Resonance: A Plague Tale Legacy è un action-adventure single-player sviluppato da Asobo Studio. Il giocatore interpreta Sophia, una giovane saccheggiatrice, in una storia prequel ambientata quindici anni prima degli eventi di A Plague Tale: Requiem. L'esperienza ruota attorno all'esplorazione, agli scontri e alla risoluzione di enigmi sull'Isola del Minotauro, dove i miti antichi si intrecciano con il lore della serie legato alla Macula.
Gameplay
Il ciclo di gioco unisce movimento in terza persona, combattimento diretto e interazione con l'ambiente. Sophia sfrutta l'agilità per muoversi lungo i sentieri e seminare i soldati di un esercito attirato dal tesoro nascosto sull'isola. Il combattimento si basa su tempismo, parate e colpi, supportati da riflessi rapidi per gestire gruppi di nemici. Una sfera minoica rubata diventa lo strumento chiave per manipolare le fonti di luce, attivare meccanismi e avanzare nei luoghi progettati da Dedalo in epoche antiche.
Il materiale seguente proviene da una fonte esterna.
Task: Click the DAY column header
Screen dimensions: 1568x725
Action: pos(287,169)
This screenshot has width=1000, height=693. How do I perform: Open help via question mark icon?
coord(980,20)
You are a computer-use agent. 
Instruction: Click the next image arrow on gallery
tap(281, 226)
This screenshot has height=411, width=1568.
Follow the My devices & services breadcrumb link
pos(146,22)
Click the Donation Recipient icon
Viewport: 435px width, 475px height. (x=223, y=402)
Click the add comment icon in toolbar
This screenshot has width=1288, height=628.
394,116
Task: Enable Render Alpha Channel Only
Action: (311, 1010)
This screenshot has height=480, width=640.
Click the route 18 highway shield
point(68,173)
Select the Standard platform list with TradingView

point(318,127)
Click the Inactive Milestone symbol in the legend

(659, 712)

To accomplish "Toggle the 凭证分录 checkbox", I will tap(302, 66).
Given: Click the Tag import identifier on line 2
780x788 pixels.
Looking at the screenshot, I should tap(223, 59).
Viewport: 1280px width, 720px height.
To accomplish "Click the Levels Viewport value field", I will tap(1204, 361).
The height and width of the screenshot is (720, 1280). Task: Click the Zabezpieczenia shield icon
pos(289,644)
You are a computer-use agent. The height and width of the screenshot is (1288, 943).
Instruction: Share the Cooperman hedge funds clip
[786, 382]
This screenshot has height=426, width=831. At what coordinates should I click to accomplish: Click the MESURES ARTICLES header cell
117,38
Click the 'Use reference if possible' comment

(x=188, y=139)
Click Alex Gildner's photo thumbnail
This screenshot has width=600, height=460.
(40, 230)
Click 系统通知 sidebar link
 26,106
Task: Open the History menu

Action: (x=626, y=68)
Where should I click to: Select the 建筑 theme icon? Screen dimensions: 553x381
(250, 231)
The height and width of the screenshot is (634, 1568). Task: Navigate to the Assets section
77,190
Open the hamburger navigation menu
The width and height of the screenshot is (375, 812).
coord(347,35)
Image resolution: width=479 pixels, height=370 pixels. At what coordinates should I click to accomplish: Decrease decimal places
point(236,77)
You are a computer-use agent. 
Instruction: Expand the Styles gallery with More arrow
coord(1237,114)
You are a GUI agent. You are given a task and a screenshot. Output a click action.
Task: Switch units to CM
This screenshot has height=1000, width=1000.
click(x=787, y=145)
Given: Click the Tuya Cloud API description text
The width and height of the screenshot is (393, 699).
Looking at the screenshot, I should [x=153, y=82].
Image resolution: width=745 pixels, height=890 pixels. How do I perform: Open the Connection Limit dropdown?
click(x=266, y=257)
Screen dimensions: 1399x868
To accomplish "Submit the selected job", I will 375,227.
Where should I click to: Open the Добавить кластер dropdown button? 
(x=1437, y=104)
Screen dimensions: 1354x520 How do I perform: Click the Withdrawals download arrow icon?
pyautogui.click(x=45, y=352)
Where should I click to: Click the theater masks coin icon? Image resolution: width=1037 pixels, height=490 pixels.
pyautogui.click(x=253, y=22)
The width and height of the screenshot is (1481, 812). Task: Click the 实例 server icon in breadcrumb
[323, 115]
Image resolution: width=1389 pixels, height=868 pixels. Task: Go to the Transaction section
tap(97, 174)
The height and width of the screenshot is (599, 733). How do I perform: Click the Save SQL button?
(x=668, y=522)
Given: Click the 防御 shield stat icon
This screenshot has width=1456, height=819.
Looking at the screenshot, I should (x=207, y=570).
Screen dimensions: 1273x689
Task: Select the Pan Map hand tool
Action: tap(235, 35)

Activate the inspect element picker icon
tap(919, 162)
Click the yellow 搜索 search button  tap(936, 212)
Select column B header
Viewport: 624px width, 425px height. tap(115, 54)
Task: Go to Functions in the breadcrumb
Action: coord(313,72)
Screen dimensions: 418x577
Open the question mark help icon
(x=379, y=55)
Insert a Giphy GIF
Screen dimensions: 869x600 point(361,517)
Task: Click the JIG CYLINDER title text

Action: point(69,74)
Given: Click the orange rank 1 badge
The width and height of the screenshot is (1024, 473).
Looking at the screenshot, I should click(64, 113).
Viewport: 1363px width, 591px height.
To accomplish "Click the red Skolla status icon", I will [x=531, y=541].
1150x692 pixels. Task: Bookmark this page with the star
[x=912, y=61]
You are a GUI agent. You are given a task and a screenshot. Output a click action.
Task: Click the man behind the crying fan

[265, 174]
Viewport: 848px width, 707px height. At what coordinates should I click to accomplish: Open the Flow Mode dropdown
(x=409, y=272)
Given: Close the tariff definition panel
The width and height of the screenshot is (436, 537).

Il passaggio tra epoche permette di alternare tra il Medioevo di Sophia e gli echi dell'era minoica. Questi cambi influenzano la soluzione degli enigmi e il contesto degli scontri, poiché eventi passati rivelano legami con il presente attraverso luoghi e manufatti condivisi. Un taccuino raccoglie appunti dell'equipaggio e guida l'esplorazione verso dettagli nascosti e prove da completare, senza indicazioni lineari.
Gli elementi stealth si basano su nascondigli e tattiche di distrazione quando un confronto diretto risulterebbe troppo rischioso. La presenza inquieta che segue ogni movimento genera tensione, spingendo a procedere senza sosta ed evitando di farsi individuare nelle zone d'ombra.
Modalità di gioco
Il titolo è disponibile esclusivamente in modalità single-player. Il progresso segue una campagna narrativa continua, articolata in prove consecutive sull'isola. Ogni sezione combina sfide di movimento, scontri e puzzle basati sulla luce che si sviluppano sulle scoperte precedenti.
L'esplorazione invita a tornare sui propri passi attraverso versioni temporali diverse degli stessi ambienti per scoprire percorsi o soluzioni aggiuntive. Le voci del taccuino registrano obiettivi e frammenti di lore, favorendo un'indagine autonoma della maledizione e delle sue origini. Non sono previste modalità competitive o cooperative, per mantenere l'attenzione sul viaggio solitario alla scoperta di segreti personali e storici.
Trama e ambientazione
La ricerca del proprio passato spinge Sophia verso l'isola, inseguita da forze che bramano lo stesso misterioso premio. La narrazione intreccia il suo destino a quello di un antico eroe attraverso l'influenza della Macula, svelando strati di una maledizione sepolta che si manifesta in entrambe le epoche.
L'ambiente alterna sentieri fitti, rovine e interni labirintici. Le influenze minoiche emergono nell'architettura e nei meccanismi, mentre lo strato medievale introduce minacce contemporanee. La creatura mitica al centro della storia diventa lo scontro finale, legato direttamente alla risonante storia dell'isola.
Vale la pena giocarci?
Resonance: A Plague Tale Legacy si rivolge a chi apprezza gli action-adventure guidati dalla narrazione, con puzzle e combattimenti integrati. La campagna single-player offre un'esperienza prequel autonoma che amplia l'universo senza richiedere conoscenze pregresse della serie, anche se i collegamenti arricchiscono il contesto per chi ha già giocato i capitoli precedenti.
Le anteprime sottolineano un maggiore peso del combattimento rispetto ai precedenti capitoli, pur mantenendo enigmi ambientali e tensione atmosferica. Il gioco arriverà su PS5 il 27 agosto 2026, dopo l'annuncio del completamento della versione gold. Chi è attratto da storie di destino, mito e scoperta personale troverà nella struttura a prove un ritmo adatto a un coinvolgimento prolungato.